Company credit scores, payment behaviours or business circumstances are constantly changing and being updated whether that's positive or negative; and it is important to keep track and get alerts on certain changes.
You can will get 2 types of alerts:
In-app alert via your ezyCollect file.
Alerts are displayed in the notification center (found on the upper right hand corner with a little bell) when you are logged in your ezyCollect account. You will need to have monitoring enabled in your account and have selected and added your debtors to monitoring.
2.) Monitoring Notification Summary email alerts - users subscribed to receive the email monitoring alerts will also receive daily email should there be any updates on the customers being monitored.
Sample email alert:
What in-app and email alerts do I get?
ezyCollect Credit Monitoring allows you to get 'real time' alerts for adverse credit events that include the following.
Collection Notification - Positive, Neutral, Negative
Court Action Notification - Positive, Neutral, Negative
Director's Change - notification of changes
Financial Change - notification of changes
Public Filing Notification - Positive, Neutral, Negative
Status Change - Positive, Neutral, Negative
Score Change - Positive, Neutral, Negative
Shareholder Change - notification of changes
Alerts that you receive on credit monitoring will notify you of a 'change' and if you require specific details on this, you can access basic credit reports based off your Credit Insights plan. Alternatively, you can purchase a comprehensive credit report for a fee of $45+GST per request.

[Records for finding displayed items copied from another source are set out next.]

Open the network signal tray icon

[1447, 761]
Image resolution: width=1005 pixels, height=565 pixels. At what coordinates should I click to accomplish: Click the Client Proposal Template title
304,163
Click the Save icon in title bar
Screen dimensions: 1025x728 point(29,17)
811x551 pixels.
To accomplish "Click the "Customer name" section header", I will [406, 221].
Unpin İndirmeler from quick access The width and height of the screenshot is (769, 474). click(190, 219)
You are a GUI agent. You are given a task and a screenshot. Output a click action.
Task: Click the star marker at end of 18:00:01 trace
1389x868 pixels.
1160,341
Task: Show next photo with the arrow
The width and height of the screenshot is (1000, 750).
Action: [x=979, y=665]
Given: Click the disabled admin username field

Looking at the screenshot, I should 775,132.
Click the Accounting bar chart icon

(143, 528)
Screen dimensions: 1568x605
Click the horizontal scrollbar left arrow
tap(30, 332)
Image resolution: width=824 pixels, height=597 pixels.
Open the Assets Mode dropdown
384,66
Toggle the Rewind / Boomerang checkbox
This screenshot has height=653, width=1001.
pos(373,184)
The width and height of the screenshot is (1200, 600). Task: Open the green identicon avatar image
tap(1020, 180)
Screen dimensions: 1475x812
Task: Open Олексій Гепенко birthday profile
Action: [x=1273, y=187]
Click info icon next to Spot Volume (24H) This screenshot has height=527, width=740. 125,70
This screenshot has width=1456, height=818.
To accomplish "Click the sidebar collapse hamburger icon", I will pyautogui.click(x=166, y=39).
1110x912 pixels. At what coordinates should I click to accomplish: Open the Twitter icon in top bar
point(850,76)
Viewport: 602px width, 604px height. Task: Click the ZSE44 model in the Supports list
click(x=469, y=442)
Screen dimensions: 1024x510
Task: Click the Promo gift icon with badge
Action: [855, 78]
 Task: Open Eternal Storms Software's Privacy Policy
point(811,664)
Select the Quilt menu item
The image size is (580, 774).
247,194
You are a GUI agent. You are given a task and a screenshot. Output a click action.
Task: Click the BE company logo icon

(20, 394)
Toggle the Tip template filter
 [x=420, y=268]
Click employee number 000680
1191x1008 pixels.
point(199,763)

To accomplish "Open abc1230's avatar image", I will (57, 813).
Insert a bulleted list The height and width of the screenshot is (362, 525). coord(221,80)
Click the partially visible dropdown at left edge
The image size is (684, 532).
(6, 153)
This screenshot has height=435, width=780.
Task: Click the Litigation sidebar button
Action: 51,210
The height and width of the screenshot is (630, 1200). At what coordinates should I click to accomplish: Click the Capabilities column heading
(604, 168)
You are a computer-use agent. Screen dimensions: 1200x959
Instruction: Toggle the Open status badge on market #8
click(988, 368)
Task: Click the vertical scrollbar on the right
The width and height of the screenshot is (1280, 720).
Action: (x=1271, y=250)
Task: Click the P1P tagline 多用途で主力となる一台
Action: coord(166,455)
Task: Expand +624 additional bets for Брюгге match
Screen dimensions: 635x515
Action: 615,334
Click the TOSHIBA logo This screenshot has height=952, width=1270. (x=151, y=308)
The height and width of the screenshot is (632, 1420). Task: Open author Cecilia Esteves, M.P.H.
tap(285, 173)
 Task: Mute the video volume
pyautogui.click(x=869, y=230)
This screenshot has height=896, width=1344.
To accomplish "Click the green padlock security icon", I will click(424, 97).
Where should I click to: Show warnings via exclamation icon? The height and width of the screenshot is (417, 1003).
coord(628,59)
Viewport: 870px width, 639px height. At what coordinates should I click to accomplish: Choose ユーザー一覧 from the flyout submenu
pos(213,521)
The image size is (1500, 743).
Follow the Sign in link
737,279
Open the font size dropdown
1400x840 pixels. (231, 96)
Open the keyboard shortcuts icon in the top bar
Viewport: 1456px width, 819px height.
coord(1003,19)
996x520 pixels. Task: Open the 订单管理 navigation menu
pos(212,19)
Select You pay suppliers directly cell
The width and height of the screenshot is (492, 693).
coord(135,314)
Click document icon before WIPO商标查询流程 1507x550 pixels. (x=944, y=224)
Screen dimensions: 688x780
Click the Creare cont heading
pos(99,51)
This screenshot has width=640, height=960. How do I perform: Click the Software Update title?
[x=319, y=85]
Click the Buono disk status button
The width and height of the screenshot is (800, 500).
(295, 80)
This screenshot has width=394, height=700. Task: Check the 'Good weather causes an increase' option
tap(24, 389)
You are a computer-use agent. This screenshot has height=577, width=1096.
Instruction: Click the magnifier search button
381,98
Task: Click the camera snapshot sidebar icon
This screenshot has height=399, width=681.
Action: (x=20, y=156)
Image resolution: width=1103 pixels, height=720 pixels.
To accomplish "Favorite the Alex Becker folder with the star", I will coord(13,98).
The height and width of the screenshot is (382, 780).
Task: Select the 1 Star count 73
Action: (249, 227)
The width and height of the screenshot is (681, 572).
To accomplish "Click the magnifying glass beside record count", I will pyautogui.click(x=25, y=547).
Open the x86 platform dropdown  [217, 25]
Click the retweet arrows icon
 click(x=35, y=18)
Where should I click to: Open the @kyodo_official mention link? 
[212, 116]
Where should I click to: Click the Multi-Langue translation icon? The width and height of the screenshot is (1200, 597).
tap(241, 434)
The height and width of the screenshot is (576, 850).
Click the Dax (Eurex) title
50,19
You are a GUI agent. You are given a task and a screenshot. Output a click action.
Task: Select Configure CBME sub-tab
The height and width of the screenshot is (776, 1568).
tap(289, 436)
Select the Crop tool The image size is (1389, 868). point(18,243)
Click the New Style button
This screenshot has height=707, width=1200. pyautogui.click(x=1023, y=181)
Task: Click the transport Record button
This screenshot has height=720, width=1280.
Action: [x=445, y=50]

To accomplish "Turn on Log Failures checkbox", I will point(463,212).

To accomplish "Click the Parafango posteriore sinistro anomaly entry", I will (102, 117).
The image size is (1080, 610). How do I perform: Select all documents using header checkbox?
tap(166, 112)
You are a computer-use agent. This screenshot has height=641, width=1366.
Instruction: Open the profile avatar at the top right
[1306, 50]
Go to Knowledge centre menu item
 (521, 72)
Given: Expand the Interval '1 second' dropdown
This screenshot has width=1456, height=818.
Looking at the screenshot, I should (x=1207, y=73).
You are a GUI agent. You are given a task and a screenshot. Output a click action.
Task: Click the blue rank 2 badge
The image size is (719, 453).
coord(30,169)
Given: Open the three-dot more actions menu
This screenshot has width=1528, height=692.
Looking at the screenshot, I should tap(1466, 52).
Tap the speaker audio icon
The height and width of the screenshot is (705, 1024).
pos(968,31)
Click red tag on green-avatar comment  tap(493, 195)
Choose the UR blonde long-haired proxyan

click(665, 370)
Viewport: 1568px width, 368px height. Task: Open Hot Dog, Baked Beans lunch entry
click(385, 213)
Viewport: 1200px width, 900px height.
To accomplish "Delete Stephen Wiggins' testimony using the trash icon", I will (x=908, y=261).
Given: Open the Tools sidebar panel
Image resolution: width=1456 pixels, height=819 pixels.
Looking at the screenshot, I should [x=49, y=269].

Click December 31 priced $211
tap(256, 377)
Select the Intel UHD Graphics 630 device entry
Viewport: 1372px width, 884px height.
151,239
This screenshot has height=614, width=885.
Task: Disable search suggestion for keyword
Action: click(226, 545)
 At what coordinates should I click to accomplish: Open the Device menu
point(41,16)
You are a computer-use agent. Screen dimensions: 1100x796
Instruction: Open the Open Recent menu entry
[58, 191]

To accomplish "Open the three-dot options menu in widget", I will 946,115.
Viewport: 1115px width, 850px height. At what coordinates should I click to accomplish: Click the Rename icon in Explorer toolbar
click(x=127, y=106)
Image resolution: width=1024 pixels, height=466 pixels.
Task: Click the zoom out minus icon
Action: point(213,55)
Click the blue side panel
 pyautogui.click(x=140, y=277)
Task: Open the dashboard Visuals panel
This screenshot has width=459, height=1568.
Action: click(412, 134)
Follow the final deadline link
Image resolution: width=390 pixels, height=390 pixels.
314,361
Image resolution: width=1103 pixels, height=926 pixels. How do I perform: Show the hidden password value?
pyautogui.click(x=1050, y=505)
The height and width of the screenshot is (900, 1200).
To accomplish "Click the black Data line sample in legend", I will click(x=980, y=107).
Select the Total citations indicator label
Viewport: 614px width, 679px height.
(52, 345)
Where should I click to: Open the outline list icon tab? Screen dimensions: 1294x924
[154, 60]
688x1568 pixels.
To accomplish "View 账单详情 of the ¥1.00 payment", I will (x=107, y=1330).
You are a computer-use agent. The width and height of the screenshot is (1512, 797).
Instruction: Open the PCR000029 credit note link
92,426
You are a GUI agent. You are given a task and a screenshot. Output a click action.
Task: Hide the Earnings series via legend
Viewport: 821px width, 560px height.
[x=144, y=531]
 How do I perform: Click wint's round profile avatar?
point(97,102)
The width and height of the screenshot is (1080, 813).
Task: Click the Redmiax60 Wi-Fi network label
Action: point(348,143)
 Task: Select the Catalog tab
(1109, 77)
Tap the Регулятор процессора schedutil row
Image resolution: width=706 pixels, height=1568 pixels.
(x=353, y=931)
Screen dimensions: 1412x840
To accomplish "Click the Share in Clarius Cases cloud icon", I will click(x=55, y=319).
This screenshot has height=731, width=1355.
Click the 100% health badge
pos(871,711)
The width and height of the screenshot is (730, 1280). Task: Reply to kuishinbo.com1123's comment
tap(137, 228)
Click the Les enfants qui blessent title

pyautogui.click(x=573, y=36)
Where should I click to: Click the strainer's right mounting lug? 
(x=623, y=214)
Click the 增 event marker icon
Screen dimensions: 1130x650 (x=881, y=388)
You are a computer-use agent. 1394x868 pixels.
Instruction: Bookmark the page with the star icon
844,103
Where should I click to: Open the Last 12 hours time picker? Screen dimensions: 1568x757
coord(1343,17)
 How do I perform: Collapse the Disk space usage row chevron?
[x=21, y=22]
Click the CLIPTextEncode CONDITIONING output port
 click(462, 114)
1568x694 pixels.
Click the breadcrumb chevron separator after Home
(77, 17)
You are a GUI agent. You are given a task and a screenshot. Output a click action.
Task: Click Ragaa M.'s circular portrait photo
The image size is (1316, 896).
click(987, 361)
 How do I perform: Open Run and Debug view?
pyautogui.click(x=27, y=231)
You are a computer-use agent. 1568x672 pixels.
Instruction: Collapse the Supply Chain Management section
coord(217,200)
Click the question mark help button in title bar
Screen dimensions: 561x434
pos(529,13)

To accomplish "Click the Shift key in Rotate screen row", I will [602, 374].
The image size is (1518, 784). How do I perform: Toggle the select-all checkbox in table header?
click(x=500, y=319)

What credit monitoring alerts mean?
A collection notification is typically classed as a negative event. It indicates that the
original creditor has given up trying to recover a debt and has referred it to a debt collection agency.
For example, illion will issue a negative event alert about a business entity when it has
received instruction to collect an unpaid debt from it.
Court actions are negative events. The various courts across Australia are responsible for providing credit reporting bureaus with data on writs or summons that have been issued to a commercial entity in relation to an outstanding debt.
Director changes is a neutral event as it is a notification that a company officeholder has changed. Still, it’s important for a supplier to know when their customers’ directors change. This could be because a director may have signed a director’s guarantee that they will be personally liable for their company’s unpaid debts. If this is the case, then the supplier would want to know if that director moves on.
In Australia, for example, a business must keep its company officeholders’ details up to date with the federal corporate regulator, Australian Securities and Investment Commission (ASIC). Director changes are significant because officeholders have obligations to comply with reporting and legal requirements.
Financial change is generally a neutral event as it indicates that a monitored company has lodged its financials at ASIC for review.
A public filing notification is a negative event. It informs that a creditor of a business
entity has made an application to the court under the Corporations Act to wind up that entity due to insolvency.
Status change alerts could be positive or negative as they relate to the current ASIC status of the entity.
- An example of a negative alert is when ASIC confirms that an entity has moved from ‘Registered’ to ‘ Under External Administration’.
- An example of a positive alert is when ASIC confirms that an entity has moved from ‘Strike-off action’ back to ‘Registered’.
Score changes report that a company’s late payment risk and /or failure risk scores have changed. These credit scores indicate the likelihood that a business entity will pay severely late and fail in the next 12 months. Scores can improve, stay the same, or decline, and therefore generate a positive, neutral or negative alert respectively.
Shareholder changes are a neutral event. ASIC notifies that a company has updated their register of shareholders as required by law. Shareholder changes are important to know because they indicate a change in ownership of the company which may affect employees, suppliers and customers.
A credit monitoring service can help you to quickly identify
customers that pose a heightened credit risk to your business.